**LESETEXT:**
——
Experte im Interview

Wie wir die Menschheit doch noch retten können

Oberösterreich
09.09.2022 18:00

Es geht um die Rettung der Welt: Im neuen Buch „Earth for All - Ein Survival Guide für unseren Planeten“ mahnen Zukunftsforscher fünf Kehrtwenden ein, um das Überleben der Menschheit zu sichern. Welche das sind und wie sie gelingen könnten, darüber sprach der deutsche Umweltwissenschaftler Ernst Ulrich von Weizsäcker im Rahmen der JKU-„Festival University“ in Linz. Die „Krone“ hat ihn vorab getroffen.

„Krone“: Für alle, die Ihren Vortrag nicht gehört haben – was ist die Hauptbotschaft?
Ernst Ulrich von Weizsäcker: Die Klimaveränderung macht uns wirklich Sorgen: Dürre, Feuersbrünste, jetzt die Flut in Pakistan. Und die Gefahr der langsamen Erwärmung, die dazu führen kann, dass der Meeresspiegel nennenswert ansteigt.

Was heißt nennenswert?
Ein Beispiel: Wenn der Thwaites Gletscher in der Antarktis ins Meer rutscht – und er hat angefangen zu rutschen – steigt der Meeresspiegel um 60 Zentimeter. Im Moment redet man immer in Millimetern. Für Städte wie Amsterdam, Hamburg und erst recht für Bangladesch bedeutet das eine Riesen-Katastrophe.
——
Um wie viel steigt der Meeresspiegel laut dem Interview, wenn der Thwaites Gletscher in der Antarktis ins Meer rutscht?

**ROHDATEN:**
——
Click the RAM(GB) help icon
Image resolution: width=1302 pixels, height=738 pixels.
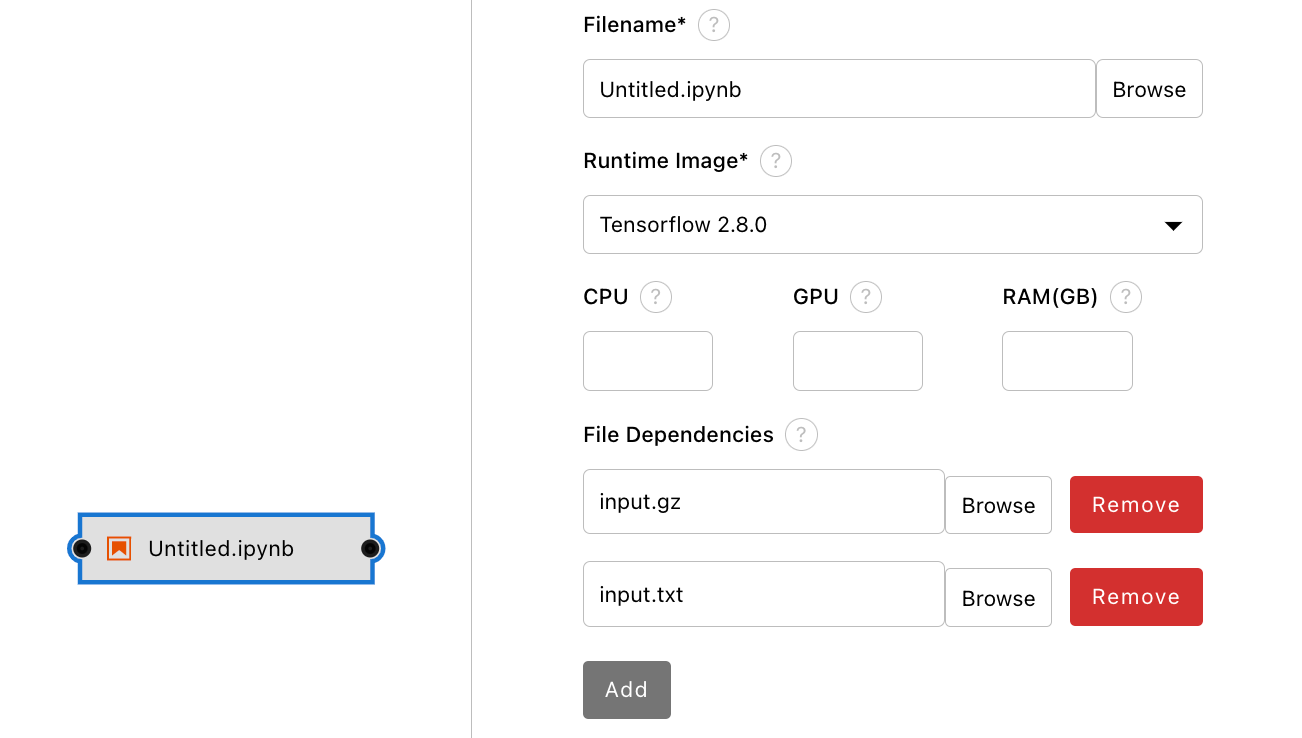tap(1126, 297)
——
**SCHRIFTLICHE ANTWORT:** Um 60 Zentimeter.